愛知県の東名高速道路で乗用車がワゴン車にあおられてエアガンを発射された事件で、県警に器物損壊容疑で14日逮捕された自称兵庫県尼崎市、無職、佐藤竜彦容疑者(40)が、摘発を逃れるためにワゴン車のナンバープレートを別の数字にすり替えるなど細工を繰り返していたとみられることが捜査関係者への取材で判明した。
逮捕容疑は8日午前6時55分から約10分間、日進ジャンクション(愛知県日進市)―東名三好インターチェンジ(同県みよし市)間の追い越し車線で、名古屋市の男性会社員(23)の車にエアガンを発射し、男性の車の後部4カ所を傷つけたとしている。
捜査関係者によると、ワゴン車は7月に神奈川県内で盗まれたもので、ナンバープレートは車検切れの別の車の横浜ナンバーに付け替えられていた。
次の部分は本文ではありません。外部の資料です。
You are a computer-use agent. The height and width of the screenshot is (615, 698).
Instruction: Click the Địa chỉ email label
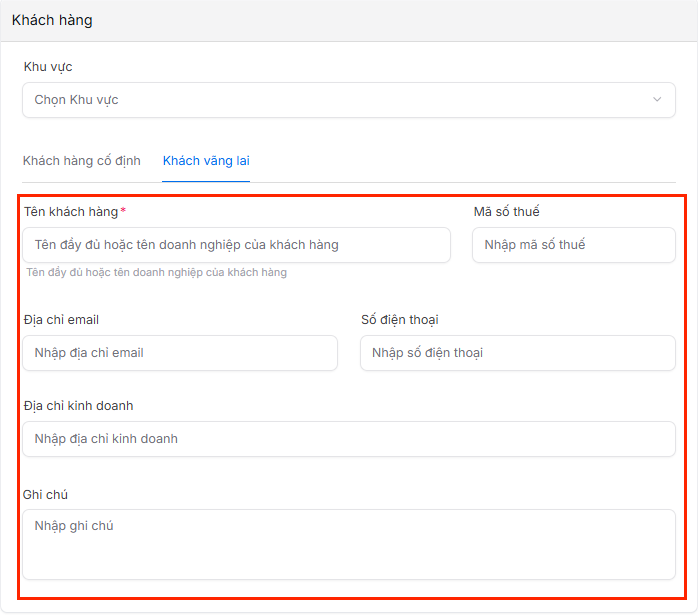coord(61,320)
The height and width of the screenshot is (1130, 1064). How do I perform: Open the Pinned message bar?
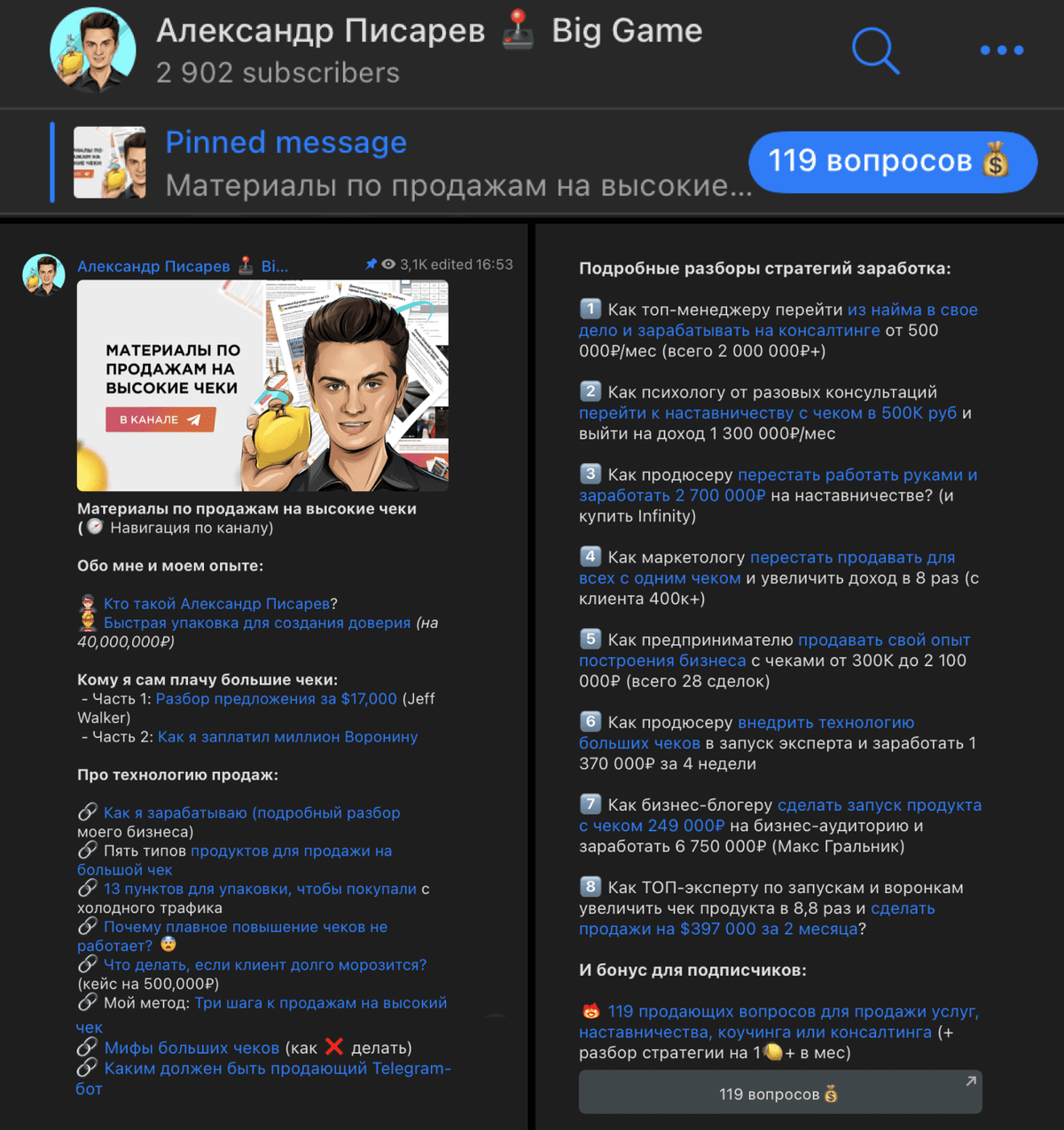pos(399,162)
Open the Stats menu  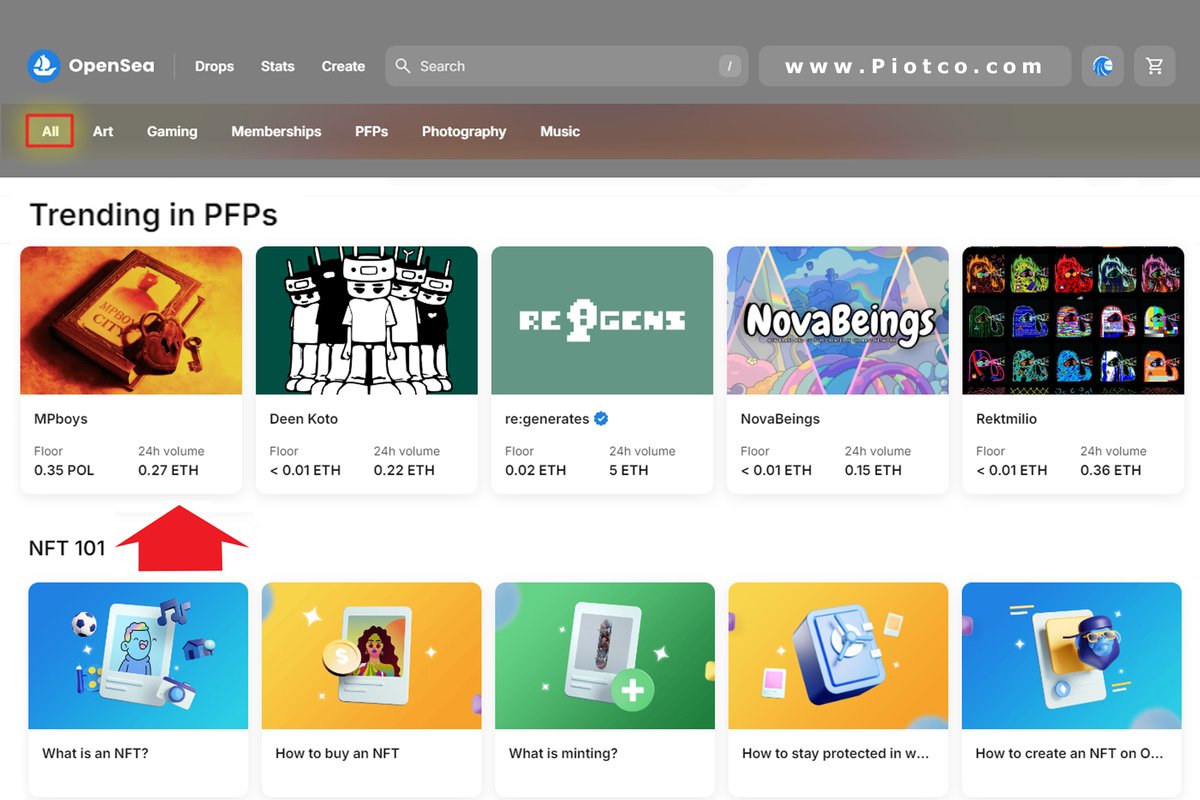coord(277,66)
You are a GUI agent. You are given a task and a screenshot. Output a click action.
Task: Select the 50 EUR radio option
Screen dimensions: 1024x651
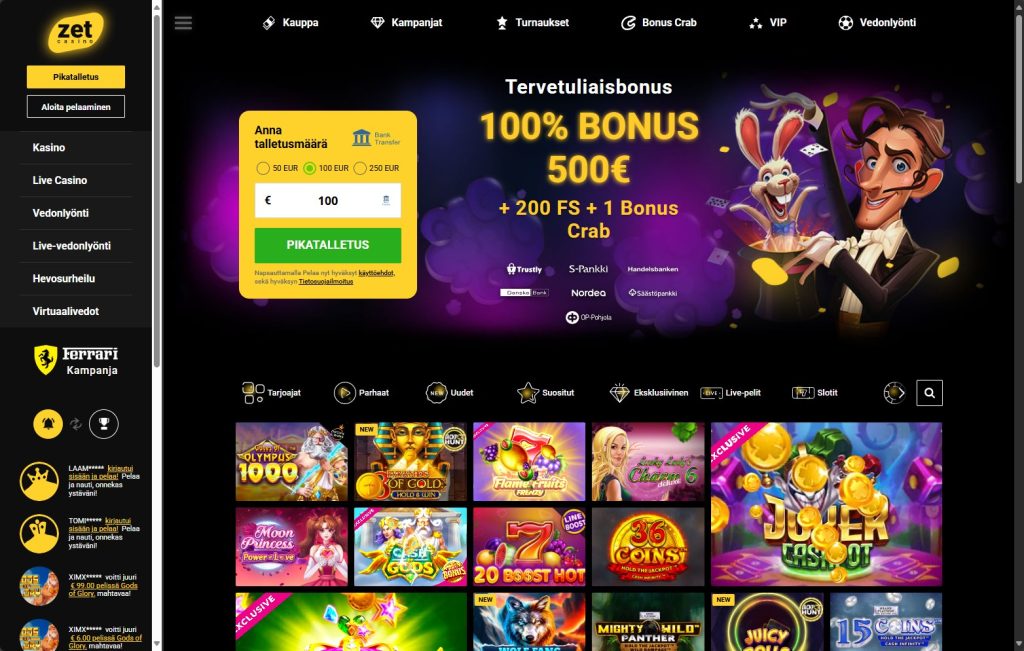[x=263, y=168]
車内からはエアガン1丁やプラスチック弾のほか、複数のナンバープレートやマグネット式の数字のパーツなどが見つかった。
愛知の事件があった8日午前6時55分ごろと、同8時20分ごろに岐阜県内で燃料切れのため停車しているのを発見された際のナンバーは異なっていた。愛知県警は、佐藤容疑者がエアガンの発射や盗難車の発覚を逃れるため、プレートに張り付けた数字のパーツをはがし、別のナンバーにすり替える細工をした可能性が高いとみている。
また、神戸市や京都市内でも7~8月、似たワゴン車から通行人や車がエアガンのようなもので撃たれる被害が計4件発生。京都の件は横浜ナンバーだったことが確認されており、愛知県警は関連を調べている。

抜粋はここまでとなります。